All of which means that, almost certainly, these are not the only two calls of this sort that Trump has placed. If Trump is willing to talk about Biden and Warren with the Chinese – not exactly an ally – or to float an unspoken quid pro quo with Ukraine, who would he not be willing to talk to or use American power as a lever against?
The answer is, of course, no one. Don’t believe me? Just listen to Trump.
“Well I would think that if they were honest about it, they’d start a major investigation into the Bidens,” Trump said of the Ukrainians on Thursday. “It’s a very simple answer. They should investigate the Bidens.” He added: “Likewise, China should start an investigation into the Bidens because what happened in China is just about as bad as what happened with Ukraine. So, I would say that President Zelensky, if it were me, I would recommend that they start an investigation into the Bidens.”

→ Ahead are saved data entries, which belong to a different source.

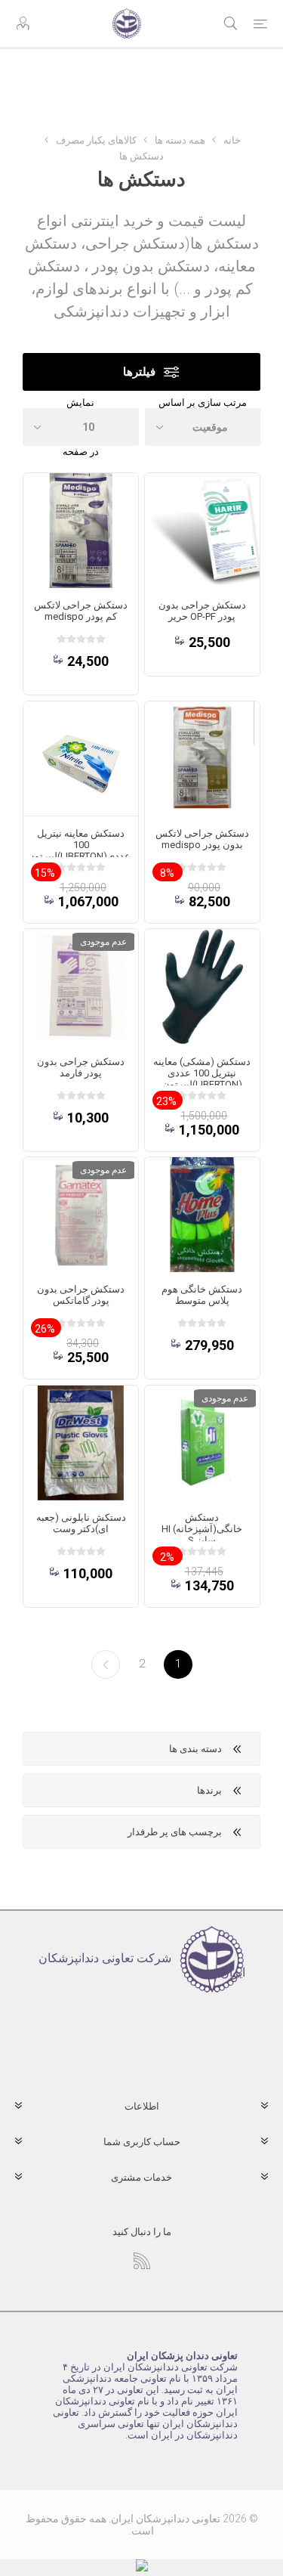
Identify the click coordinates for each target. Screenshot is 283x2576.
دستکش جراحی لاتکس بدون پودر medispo (202, 839)
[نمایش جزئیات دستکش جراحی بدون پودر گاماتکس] (80, 1214)
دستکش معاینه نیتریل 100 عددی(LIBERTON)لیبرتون (81, 845)
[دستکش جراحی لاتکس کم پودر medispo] (80, 530)
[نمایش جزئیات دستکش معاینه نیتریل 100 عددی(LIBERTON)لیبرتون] (80, 758)
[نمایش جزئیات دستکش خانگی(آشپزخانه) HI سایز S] (202, 1443)
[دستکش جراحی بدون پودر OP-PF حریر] (202, 530)
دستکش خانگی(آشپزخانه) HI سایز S (201, 1529)
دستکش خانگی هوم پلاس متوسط (201, 1294)
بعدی (105, 1664)
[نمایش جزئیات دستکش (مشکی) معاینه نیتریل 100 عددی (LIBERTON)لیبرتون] (202, 986)
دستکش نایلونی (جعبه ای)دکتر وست (81, 1523)
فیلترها (139, 372)
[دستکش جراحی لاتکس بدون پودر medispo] (202, 758)
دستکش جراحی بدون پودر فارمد (81, 1067)
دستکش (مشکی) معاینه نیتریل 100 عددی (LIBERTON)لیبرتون (202, 1073)
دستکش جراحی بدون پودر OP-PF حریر (202, 610)
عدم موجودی (103, 942)
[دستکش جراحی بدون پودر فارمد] (80, 986)
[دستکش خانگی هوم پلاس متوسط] (202, 1214)
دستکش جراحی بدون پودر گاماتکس (81, 1294)
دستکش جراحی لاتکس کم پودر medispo (81, 610)
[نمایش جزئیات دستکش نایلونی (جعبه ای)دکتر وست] (80, 1443)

He said the quiet part out loud! Why? Because Trump sees nothing wrong with using his perch as the President of the United States to strong-arm world leaders into doing his political bidding. He’s President! He can do what he wants! And who is pro-corruption anyway?
“As the President of the United States, I have an absolute right, perhaps even a duty, to investigate, or have investigated, CORRUPTION, and that would include asking, or suggesting, other Countries to help us out!,” tweeted Trump Thursday night. He later added this on top of that tweet: “This isn’t about a Campaign, this is about Corruption on a massive scale!”
On Friday morning, Trump was at it again. “As President I have an obligation to end CORRUPTION, even if that means requesting the help of a foreign country or countries,” he tweeted. “It is done all the time. This has NOTHING to do with politics or a political campaign against the Bidens. This does have to do with their corruption!”
What Trump doesn’t get – or chooses not to get – is that there’s a big difference between rooting out corruption and using (and abusing) the power of America to pressure foreign countries to dig dirt on your two main political opponents in the 2020 election. Especially when, in the case of Biden and Ukraine, there is no evidence of wrongdoing by either Joe or Hunter Biden.
That fundamental misunderstanding of how a president should – and should not – use the power of his office is the only explanation for why Trump would release the rough transcript of his call with Zelensky, which, if not a smoking gun, is pretty close.
This sort of behavior isn’t aberrant to, or for, Trump. In fact, it’s entirely consistent with who he has been his whole life – always looking for leverage to be used to personal advantage. Being elected president didn’t change that worldview. It just gave Trump more power to play with.
Add it all up and you get this: There will very likely be more calls and conversations like the ones we’ve learned about of late between Trump and foreign leaders. This is who Trump is. This is what he does.